(Reuters) - Kraft Foods Inc said that splitting into two companies would lead it to cut about 1,600 jobs in North America this year and that its 2011 profit should be slightly higher than it had previously forecast.
About 40 percent of the job cuts come from the company realigning its U.S. sales division, Kraft said. About 20 percent of the jobs being cut in the United States and Canada are currently open positions, the company said. The planned job cuts do not include any cuts at manufacturing facilities.
The 1,600 job cuts represent about 1.26 percent of the company’s total workforce. Kraft has about 127,000 employees, including about 46,500 in North America.
Kraft also said its 2011 net revenue would be up by about 10 percent, as it ended the year with strong momentum around the world despite a tough operating environment.
It expects to report 2011 operating earnings per share of at least $2.28, including a penny per share hit from currency in the fourth quarter. Previously Kraft had forecast operating earnings per share of at least $2.27, excluding any potential currency impact in the fourth quarter.
Analysts, on average, had expected Kraft to earn $2.27 per share this year, according to Thomson Reuters I/B/E/S.
Kraft’s 2011 organic net revenue — or revenue excluding the impact of acquisitions, divestitures, currency and accounting calendar changes — should be up about 6.5 percent, versus its prior outlook at least 6 percent. The growth was driven by mid-single-digit percentage growth in North America and Europe, and double-digit percentage growth in developing markets, the company said.
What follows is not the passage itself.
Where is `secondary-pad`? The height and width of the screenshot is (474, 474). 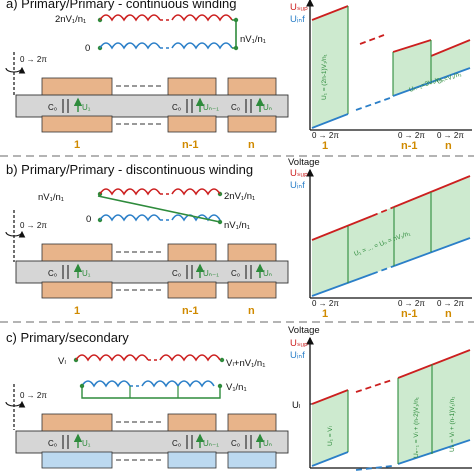 secondary-pad is located at coordinates (77, 460).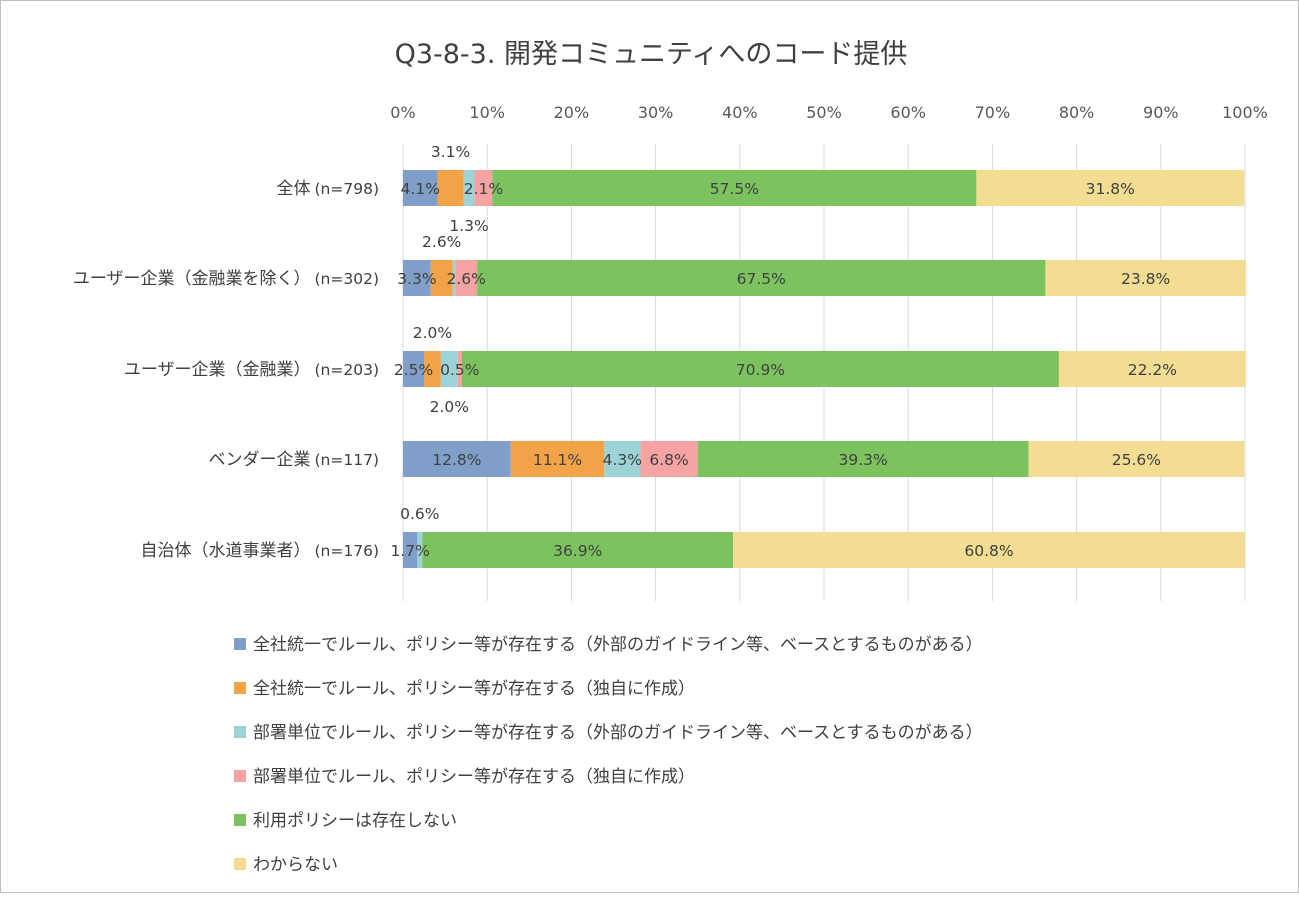 This screenshot has height=897, width=1299. I want to click on legend-label: 利用ポリシーは存在しない, so click(355, 821).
Shares of Kraft climbed 1.7 percent to $38.42 in afternoon trading on the New York Stock Exchange, hitting their highest level since early 2003.
Kraft, the largest North American packaged food company, announced plans to break up back in August. Chief Executive Irene Rosenfeld will lead the snacks business and North America President Anthony Vernon will be CEO of the North American grocery business.
The snacks business, with annual sales of $32 billion, operates in high-growth emerging markets with products like Oreo and Lu cookies, Cadbury chocolates and Trident gum. The North American grocery business, with annual sales of $16 billion, is focused in more mature markets with products like Kraft and Velveeta cheeses, Maxwell House coffee and Capri Sun drinks.
Once the North American grocery business is spun off it will cut its number of U.S. management center locations from four to two. Beverages, currently in Tarrytown, New York, and Planters, currently in East Hanover, N.J., will move to the Chicago area by December. Most employees affected by those moves will have the option to transfer, Kraft said. Also, Kraft will close its Glenview, Illinois, management center by the end of 2013.
The future global snacks company will also be based in the Chicago area, while its North American unit will be based in East Hanover.
Kraft, which is based near Chicago in Northfield, Illinois, said it is still reviewing its manufacturing facilities to consider what will be best for the two companies.
Kraft said its snacks business will deliver products directly to stores, with most U.S. retail sales employees moving over to the North American region of the global snacks company.
The grocery company will use warehouse distribution, with local retail support contracted out to two companies. Acosta Sales & Marketing will become its partner in grocery stores and mass retail channels and Crossmark will continue to support Kraft in convenience stores.
The company plans to report its full 2011 results and give outlook on February 21.